Problem — The WebGPU backend had no aten.linear.default kernel. The op partitions into the delegate at export time, but at runtime there was no registered handler, so any graph containing an fp32 linear could not run. A naive one-thread-per-output GEMM would also be memory-bound: every output element would re-read a full row of the input and a full column of the weight from global memory with no reuse.

Solution — Before: aten.linear.default had no runtime kernel (load-time failure). After: the handler binds in, the prepacked [N,K] weight, an optional bias, and an output, then dispatches a tiled GEMM that computes out[m,n] = sum_k in[m,k] * weight[n,k] (+ bias[n]). The 32x32 output tile is staged through workgroup shared memory: each workgroup cooperatively loads a 32x32 slab of A (input) and B (weight) into var<workgroup> arrays, workgroupBarrier-syncs, then accumulates across ceil(K/32) k-tiles so each loaded value is reused across the tile instead of re-fetched from global memory. When K % 4 == 0 the handler routes to a vec4 variant that views the input and weight buffers as array<vec4<f32>> over K and reduces with dot, halving the shared-memory traffic and issuing wide 16-byte loads.

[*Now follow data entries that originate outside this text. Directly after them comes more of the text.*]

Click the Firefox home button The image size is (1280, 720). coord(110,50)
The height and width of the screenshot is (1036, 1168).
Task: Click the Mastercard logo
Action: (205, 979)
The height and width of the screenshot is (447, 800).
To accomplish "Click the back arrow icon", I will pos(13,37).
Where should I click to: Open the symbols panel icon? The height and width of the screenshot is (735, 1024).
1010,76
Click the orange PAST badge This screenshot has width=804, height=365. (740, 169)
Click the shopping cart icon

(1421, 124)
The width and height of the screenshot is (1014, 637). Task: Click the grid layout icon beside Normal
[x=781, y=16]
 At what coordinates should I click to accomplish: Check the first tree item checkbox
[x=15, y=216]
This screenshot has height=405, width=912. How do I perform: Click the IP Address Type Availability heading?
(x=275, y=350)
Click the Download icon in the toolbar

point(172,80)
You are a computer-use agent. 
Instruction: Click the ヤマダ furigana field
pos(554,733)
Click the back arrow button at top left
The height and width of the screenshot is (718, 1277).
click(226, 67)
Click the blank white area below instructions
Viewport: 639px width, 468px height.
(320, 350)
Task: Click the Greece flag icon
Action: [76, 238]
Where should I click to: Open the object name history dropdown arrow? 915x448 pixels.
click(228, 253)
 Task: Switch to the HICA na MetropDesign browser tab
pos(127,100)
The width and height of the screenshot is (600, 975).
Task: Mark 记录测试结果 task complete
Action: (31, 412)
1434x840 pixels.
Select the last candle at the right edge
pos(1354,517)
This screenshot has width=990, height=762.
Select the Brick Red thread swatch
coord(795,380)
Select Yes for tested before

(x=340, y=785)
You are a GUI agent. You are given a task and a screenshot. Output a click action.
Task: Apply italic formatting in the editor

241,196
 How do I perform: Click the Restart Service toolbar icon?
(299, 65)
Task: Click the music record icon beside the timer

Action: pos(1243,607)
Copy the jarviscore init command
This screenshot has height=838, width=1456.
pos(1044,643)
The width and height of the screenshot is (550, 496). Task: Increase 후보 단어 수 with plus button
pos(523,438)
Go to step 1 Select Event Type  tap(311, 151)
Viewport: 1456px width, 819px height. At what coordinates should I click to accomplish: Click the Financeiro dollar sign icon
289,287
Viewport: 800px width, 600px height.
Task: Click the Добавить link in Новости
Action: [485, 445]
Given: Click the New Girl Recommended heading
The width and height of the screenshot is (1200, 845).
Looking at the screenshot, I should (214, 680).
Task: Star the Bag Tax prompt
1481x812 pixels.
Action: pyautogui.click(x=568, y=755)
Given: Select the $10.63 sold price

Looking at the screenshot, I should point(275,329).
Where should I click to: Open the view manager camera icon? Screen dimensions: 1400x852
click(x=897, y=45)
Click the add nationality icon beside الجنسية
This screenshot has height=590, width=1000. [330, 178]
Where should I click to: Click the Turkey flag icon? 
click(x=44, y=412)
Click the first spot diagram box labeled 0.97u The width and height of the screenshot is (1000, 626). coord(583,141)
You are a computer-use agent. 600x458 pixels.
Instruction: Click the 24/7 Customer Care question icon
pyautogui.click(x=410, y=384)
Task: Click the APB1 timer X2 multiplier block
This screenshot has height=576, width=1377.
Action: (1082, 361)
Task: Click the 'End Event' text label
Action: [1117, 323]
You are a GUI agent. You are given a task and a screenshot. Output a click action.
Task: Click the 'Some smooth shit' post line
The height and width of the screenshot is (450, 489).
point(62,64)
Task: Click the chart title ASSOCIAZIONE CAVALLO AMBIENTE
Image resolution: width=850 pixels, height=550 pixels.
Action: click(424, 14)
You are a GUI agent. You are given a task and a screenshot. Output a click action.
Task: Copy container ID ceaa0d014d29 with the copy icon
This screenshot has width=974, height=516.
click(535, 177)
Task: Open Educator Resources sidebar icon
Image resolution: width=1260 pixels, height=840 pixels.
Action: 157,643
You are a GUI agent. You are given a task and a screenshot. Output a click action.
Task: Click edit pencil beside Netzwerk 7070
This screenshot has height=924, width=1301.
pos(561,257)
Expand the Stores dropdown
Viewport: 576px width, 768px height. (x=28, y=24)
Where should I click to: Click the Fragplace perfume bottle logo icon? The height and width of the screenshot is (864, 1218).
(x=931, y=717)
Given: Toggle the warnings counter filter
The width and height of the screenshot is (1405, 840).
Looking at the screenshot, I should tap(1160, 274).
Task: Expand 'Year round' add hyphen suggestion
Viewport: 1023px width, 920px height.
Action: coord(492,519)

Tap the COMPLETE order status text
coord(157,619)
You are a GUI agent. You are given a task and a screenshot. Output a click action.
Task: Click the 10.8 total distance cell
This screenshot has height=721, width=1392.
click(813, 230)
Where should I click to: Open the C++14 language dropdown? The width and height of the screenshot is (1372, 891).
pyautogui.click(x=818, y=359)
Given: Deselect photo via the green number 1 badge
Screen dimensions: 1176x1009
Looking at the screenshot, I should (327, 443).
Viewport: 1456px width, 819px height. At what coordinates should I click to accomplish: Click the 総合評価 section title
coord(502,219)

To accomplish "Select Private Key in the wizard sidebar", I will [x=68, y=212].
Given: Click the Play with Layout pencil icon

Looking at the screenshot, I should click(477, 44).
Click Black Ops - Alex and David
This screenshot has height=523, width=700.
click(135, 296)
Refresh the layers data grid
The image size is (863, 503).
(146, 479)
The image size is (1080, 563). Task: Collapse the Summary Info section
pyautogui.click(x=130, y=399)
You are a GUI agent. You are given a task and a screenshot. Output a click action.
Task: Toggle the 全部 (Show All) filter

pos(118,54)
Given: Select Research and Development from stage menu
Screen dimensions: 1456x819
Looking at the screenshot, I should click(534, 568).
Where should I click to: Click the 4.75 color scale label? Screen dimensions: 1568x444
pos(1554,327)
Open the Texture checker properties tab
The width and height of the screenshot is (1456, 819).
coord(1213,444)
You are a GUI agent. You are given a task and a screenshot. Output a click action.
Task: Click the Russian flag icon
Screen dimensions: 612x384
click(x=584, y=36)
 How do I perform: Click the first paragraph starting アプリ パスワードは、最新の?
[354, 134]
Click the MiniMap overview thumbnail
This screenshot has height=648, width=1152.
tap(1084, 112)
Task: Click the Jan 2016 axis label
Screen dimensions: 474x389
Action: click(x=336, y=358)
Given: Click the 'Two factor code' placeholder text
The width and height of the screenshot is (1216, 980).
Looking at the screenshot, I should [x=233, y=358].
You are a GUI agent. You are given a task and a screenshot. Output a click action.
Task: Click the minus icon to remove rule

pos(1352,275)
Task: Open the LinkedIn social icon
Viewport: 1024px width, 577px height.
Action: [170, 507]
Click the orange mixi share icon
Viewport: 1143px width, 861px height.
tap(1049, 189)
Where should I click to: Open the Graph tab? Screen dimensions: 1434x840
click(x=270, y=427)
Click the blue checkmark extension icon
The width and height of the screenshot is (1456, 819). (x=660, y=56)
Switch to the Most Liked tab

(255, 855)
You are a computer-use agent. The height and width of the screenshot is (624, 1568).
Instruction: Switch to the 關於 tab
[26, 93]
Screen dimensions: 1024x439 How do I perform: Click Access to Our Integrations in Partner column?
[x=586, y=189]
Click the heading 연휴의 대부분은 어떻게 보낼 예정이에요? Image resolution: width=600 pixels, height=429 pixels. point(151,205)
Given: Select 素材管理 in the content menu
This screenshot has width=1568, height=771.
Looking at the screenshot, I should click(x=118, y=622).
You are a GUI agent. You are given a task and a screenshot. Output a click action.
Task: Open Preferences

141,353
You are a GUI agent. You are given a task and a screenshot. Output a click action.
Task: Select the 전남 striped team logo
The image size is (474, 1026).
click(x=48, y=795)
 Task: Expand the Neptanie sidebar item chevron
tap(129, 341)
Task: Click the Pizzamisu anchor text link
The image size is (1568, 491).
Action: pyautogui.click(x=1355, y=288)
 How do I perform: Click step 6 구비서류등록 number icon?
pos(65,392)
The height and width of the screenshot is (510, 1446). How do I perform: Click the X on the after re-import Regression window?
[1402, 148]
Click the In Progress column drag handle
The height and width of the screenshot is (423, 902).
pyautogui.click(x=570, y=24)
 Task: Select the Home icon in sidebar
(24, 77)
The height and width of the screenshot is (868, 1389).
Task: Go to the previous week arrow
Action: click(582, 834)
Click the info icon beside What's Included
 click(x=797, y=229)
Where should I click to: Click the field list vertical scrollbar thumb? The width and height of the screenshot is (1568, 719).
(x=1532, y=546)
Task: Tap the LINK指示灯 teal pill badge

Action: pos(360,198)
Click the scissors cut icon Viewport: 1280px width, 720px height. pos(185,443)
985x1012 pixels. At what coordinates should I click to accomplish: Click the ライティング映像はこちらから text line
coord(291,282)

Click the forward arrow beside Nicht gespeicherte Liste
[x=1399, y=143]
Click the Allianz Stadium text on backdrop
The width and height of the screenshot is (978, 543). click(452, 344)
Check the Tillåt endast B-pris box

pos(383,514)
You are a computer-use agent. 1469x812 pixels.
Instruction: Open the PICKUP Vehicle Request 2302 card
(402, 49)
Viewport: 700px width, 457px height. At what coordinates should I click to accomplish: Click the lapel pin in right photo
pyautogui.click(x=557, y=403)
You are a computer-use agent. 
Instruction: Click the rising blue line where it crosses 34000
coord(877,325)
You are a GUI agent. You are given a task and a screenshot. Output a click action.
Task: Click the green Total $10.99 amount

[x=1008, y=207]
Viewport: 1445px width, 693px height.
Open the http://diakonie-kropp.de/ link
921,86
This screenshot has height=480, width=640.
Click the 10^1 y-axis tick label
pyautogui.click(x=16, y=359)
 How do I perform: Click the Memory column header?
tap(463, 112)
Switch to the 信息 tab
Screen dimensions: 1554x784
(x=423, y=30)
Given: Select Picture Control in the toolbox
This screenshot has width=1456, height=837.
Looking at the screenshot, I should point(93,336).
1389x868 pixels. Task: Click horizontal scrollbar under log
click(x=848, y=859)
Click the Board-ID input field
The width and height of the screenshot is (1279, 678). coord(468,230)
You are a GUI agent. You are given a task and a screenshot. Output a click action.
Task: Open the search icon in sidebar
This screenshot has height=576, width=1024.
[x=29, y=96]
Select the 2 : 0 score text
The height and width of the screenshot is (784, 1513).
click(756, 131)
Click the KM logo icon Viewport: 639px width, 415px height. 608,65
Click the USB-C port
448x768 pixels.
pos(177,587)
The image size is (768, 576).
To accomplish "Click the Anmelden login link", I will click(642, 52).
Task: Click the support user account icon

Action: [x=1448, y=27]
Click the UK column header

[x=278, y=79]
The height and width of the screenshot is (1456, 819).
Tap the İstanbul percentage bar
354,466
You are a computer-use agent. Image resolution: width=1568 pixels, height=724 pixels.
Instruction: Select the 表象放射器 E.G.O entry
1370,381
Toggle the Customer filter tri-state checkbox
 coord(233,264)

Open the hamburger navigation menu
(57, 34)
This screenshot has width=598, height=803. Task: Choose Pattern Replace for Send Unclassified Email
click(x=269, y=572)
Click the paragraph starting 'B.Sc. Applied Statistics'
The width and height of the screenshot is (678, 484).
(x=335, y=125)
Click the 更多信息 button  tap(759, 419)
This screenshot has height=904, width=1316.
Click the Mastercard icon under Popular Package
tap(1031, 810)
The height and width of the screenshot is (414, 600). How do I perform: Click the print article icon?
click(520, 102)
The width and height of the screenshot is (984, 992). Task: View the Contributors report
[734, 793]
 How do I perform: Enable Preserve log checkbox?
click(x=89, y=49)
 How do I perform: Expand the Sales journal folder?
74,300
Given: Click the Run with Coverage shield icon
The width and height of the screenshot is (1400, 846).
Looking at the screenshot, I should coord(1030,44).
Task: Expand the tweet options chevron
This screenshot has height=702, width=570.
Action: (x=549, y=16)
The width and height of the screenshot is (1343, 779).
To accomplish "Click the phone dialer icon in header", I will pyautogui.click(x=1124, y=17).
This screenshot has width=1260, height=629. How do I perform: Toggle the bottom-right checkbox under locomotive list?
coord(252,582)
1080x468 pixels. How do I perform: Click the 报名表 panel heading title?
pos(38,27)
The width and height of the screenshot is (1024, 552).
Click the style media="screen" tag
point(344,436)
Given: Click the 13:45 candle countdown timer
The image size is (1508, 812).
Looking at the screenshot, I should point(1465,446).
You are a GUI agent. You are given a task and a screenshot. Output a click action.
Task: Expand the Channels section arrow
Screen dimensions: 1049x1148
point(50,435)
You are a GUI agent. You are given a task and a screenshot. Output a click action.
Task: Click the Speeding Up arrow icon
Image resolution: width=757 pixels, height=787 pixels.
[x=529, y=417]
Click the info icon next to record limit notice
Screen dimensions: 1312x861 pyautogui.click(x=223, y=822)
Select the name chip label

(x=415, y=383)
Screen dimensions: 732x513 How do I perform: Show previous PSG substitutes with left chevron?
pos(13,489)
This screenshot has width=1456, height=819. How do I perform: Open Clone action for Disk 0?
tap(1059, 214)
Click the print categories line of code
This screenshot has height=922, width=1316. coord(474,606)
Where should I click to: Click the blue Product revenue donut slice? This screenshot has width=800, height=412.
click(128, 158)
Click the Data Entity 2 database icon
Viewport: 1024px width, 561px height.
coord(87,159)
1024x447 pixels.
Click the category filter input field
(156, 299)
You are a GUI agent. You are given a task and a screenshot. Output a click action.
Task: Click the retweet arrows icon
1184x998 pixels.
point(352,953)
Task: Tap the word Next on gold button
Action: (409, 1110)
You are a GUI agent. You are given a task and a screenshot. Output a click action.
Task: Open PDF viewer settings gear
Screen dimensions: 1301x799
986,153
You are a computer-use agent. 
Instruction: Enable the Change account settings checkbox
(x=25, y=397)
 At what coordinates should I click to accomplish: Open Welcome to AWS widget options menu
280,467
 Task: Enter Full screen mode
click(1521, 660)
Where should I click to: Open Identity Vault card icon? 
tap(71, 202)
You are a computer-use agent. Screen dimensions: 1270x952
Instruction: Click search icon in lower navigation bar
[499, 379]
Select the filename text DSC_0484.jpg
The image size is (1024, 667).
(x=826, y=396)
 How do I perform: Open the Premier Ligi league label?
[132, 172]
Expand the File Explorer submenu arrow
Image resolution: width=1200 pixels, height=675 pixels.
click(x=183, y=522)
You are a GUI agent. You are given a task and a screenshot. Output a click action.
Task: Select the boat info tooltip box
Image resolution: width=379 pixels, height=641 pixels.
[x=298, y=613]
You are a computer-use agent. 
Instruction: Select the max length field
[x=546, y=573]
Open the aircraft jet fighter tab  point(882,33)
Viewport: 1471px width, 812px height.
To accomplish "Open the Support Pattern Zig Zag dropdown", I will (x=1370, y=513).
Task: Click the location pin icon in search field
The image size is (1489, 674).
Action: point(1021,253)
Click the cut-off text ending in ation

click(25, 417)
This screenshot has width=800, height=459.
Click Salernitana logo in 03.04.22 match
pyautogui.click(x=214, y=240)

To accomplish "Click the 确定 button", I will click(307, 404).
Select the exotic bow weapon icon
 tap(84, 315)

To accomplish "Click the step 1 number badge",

Implementation — Shared-memory tiling: TILE = 32, @workgroup_size(8, 8, 1), each of the 64 threads owns a 4x4 register sub-tile (RPT = 4) so one 8x8 workgroup covers the full 32x32 output tile; two var<workgroup> arrays a_sub/b_sub stage the A/B tiles. The scalar tiled kernel (linear_fp32_tiled.wgsl) reads the transposed [N,K] weight via read_b at t_weight[col*K + krow]; the vec4 kernel (linear_fp32_vec4.wgsl) uses [32][8] vec4 tiles (TILE4 = 8) with a flat cooperative tile load (256 vec4 elements spread across the 64 threads) and a dot(av, b_sub[..]) inner product. Both apply the same bias epilogue v = v + t_bias[c] gated on params.has_bias. Build-time path routing: LinearFp32.cpp selects linear_fp32_vec4_wgsl when K % 4 == 0, else linear_fp32_tiled_wgsl (LinearFp32.cpp:77,100). Dispatch is a genuine 2D grid ceil(N/32) x ceil(M/32), throwing before any allocation if either dimension exceeds 65535 (no 1D-flat stride recovery needed). Uses the shared utils::make_compute_pipeline (shader/layout/pipeline/bind-group builder), utils::make_uniform (16-byte LinearParams {M,N,K,has_bias}), and utils::make_optional_binding (a 16-byte zero-filled dummy storage buffer for the None-bias binding that the shader gates off and never reads). Mirrors Vulkan backends/vulkan/runtime/graph/ops/impl/Linear.cpp (linear_packed_weight: tiled-vs-vec shader selection on width alignment, transposed prepacked weight, bias epilogue).

Constraints — fp32 only (validated by an output byte-size check); weight is the prepacked [N,K] constant copied by et_vk.prepack; bias may be None; the vec4 path requires K % 4 == 0; 2D dispatch is capped at 65535 workgroups per dimension; fixed @workgroup_size(8, 8, 1) (no override constant).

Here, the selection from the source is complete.